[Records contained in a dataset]
........
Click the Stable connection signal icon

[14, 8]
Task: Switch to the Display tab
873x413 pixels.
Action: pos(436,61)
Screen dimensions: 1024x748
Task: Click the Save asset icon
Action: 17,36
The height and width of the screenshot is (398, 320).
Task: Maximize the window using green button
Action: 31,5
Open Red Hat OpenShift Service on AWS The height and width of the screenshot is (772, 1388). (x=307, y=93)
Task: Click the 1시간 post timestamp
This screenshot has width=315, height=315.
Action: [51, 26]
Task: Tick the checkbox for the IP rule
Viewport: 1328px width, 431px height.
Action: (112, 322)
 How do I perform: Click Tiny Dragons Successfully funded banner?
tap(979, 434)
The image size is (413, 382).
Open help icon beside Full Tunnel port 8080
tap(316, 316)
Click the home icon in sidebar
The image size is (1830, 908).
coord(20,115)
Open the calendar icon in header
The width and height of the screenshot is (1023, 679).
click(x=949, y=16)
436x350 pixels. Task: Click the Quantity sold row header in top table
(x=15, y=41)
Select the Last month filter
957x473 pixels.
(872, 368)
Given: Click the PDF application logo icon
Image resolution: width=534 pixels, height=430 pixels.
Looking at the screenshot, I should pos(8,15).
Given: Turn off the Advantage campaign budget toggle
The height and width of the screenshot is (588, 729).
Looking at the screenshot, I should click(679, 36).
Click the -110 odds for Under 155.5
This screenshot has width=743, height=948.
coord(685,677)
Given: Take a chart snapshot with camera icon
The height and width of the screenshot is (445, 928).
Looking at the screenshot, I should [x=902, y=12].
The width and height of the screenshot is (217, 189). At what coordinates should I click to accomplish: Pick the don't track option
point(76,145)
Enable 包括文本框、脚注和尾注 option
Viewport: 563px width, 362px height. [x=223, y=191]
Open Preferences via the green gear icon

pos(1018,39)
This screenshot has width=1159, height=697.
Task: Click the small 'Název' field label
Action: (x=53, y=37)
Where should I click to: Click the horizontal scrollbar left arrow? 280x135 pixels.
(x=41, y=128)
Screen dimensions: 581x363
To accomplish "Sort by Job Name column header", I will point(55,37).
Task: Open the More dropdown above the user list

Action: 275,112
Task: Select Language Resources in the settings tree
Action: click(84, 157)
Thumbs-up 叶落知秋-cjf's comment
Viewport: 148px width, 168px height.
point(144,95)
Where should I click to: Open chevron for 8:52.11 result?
........
→ **WHAT IS REQUIRED**
The line containing "Viewport: 148px width, 168px height." and all lines after it, to the end of the records, are to be output exactly and alone.

→ **ANSWER AREA**
Viewport: 148px width, 168px height.
point(144,95)
Where should I click to: Open chevron for 8:52.11 result?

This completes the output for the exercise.